VICTIM OFFENDER RECONCILIATION PROGRAM
The Victim Offender Reconciliation Program (VORP) works with victims and offenders to identify who was affected by the crime, what harm was caused, and what steps the offender can take to begin to make things right.
VORP operates out of a philosophy of restorative justice, which views crime as harm done to people and communities, and seeks to identify and address that harm. Doing so requires that offenders recognize how their actions have harmed the victim, their community, and their own lives. VORP holds offenders accountable for the harm they have caused, and works with them in taking steps to address that harm.
VORP is a victim-driven program; the VORP process is fundamentally shaped by the victim’s wishes. VORP caseworkers assist victims in identifying how the offense has affected them and what would be meaningful by way of reparation.
1. THE VORP PROCESS: CONVERSATION AND CONTRACT
The VORP process is a conversation that allows victims to ask questions about why the offense was committed and to tell the offender how it affected them. It is also a conversation that gives offenders an opportunity to take responsibility for their actions by taking steps to address the harm they caused—to the victim, to themselves, and to their community. This conversation may involve a face-to-face meeting between the victim and offender, or it may be facilitated indirectly by VORP staff.
One outcome of the VORP process is a contract that identifies how the offender will make reparation for their actions. This contract may include:
- Monetary restitution for financial losses.
- Community service.
- A letter of apology.
- Some other meaningful step the offender can take to address the impact of his/her actions.
VORP seeks to work with offenders in repairing the harm they have caused. By fulfilling a VORP contract, an offender takes an important step toward doing this; it is a tangible and meaningful way to accept responsibility and move forward into a productive life.
2. VOLUNTEERING WITH VORP
VORP depends on the hard work of volunteers from the Elkhart County community. Volunteer mediators play a critical role in facilitating face-to-face meetings between victims and offenders. If you are interested in learning more about VORP or volunteering with the program, please contact CCJ and ask for more information about the VORP annual training. Read about VORP training.
3. DOES VORP MEAN GIVING OFFENDERS THE EASY WAY OUT?
No. Accountability and taking responsibility are central parts of the VORP conversation. In fact, some offenders report that meeting with their victim was the most difficult obligation that resulted from their offense. VORP empowers victims of crime and holds offenders personally accountable to victims for the harm they caused.

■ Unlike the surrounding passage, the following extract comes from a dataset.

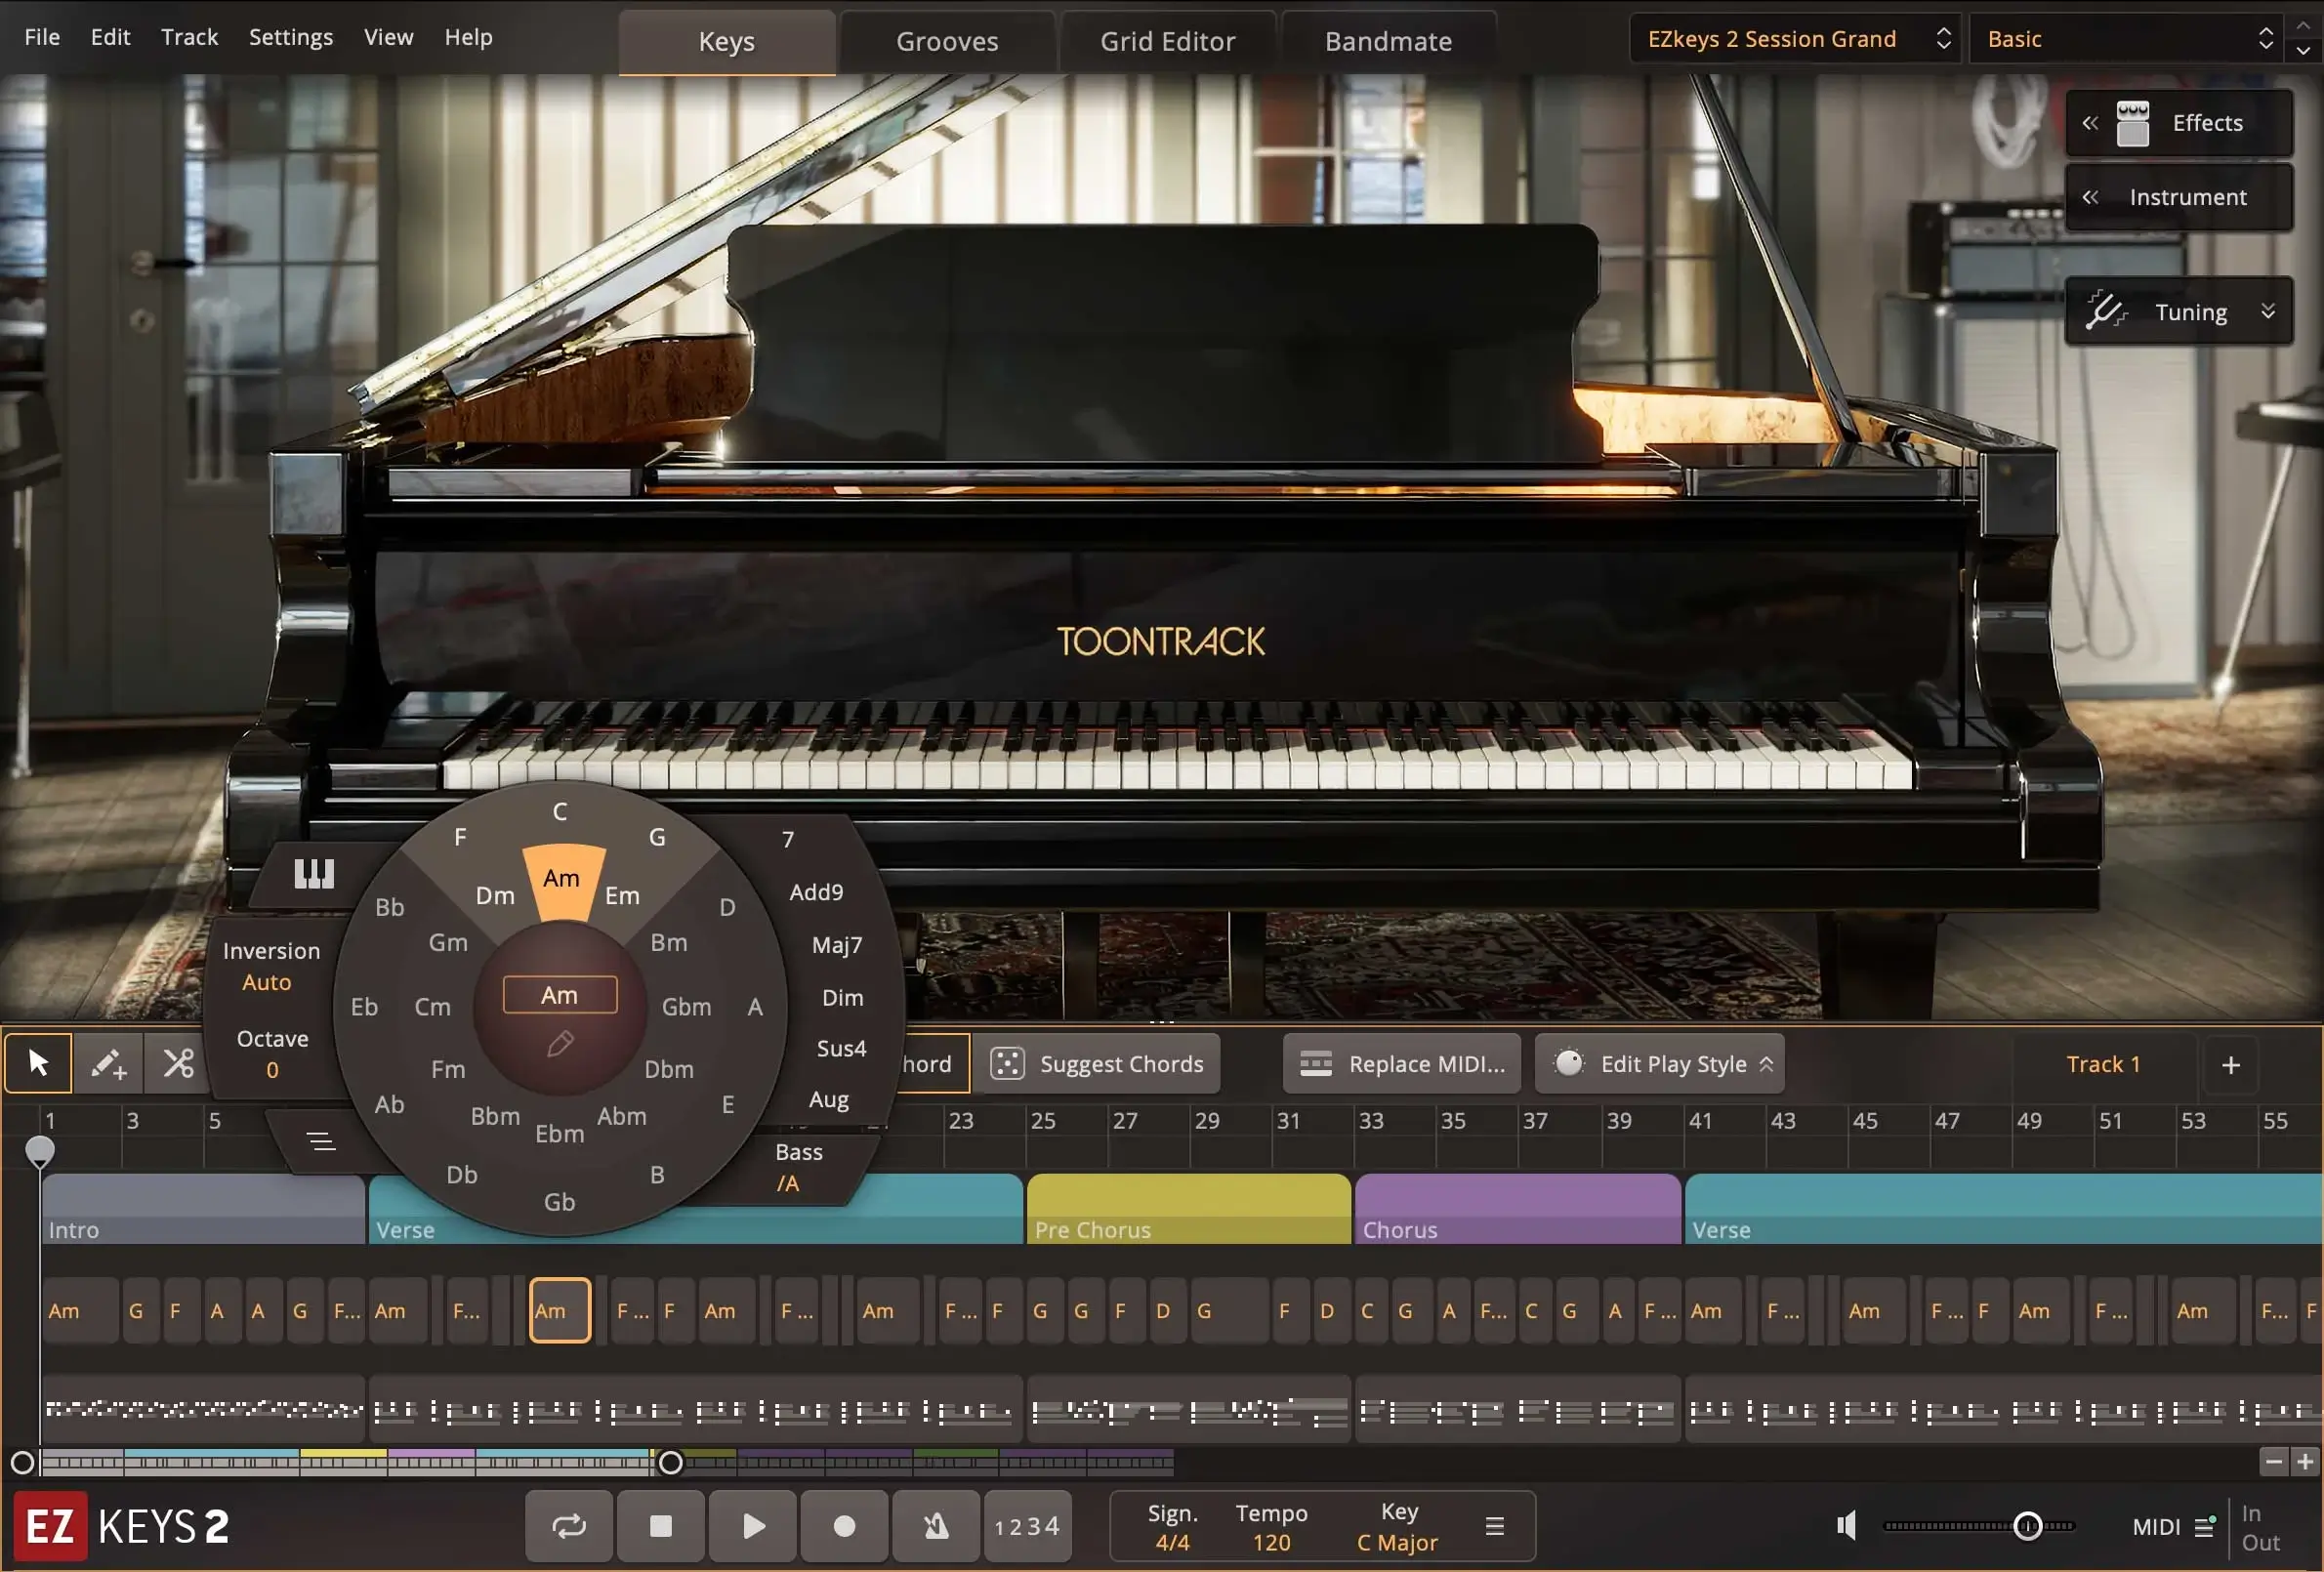Open the Effects panel
The width and height of the screenshot is (2324, 1572).
click(x=2180, y=122)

4. WHAT DOES A VORP CASE LOOK LIKE?
While it is hard to identify a “typical” VORP case, most VORP cases are referred by the courts in Elkhart County and involve an offense that has been committed against one party by another. Common offenses referred to VORP include criminal mischief, theft, burglary, battery, robbery, and fraud. VORP caseworkers monitor the fulfillment of all VORP contracts, and report to the referring court once they are completed.
5. WHAT IF THE COURTS HAVE NOT BEEN INVOLVED?
While most referrals for VORP come through the court system, VORP services are also available to the general community. If two or more parties wish to address an incident informally, VORP staff can assist in facilitating a conversation to address what happened. However, both parties must be willing participants; VORP cannot compel participation in an informal process.
6. DOES IT WORK?
Programs like VORP are being used increasingly in communities across the country and around the world. A 2001 Canadian meta-analysis of 22 different studies involving 35 restorative justice programs found that participation in restorative justice significantly improved the likelihood of offenders complying with restitution agreements, compared to court-ordered payments.1
Additionally, many studies, including over 10 years of research by Mark Umbreit and his colleagues, have reported high levels of victim satisfaction from restorative justice processes that gave them the opportunity to tell the offender directly how they were affected and to be part of creating a restitution agreement.2
At the Center for Community Justice, in the 2011-12 fiscal year:
- Victims participated in 33 face-to-face meetings with offenders.
- Offenders signed 179 contracts agreeing to make things right through restitution, community service, and letters of apology.
- Offenders took steps to make things right by performing 650 hours of community service and paying $129,207 in restitution to victims.
1Meta-analysis conducted by Jeff Latimer et al. Cited in Sherman, L and Strang, H Restoative Justice: The Evidence (The Smith Institute, 2007) p58.
2Cited in Sherman, L and Strang, H Restoative Justice: The Evidence (The Smith Institute, 2007) p63.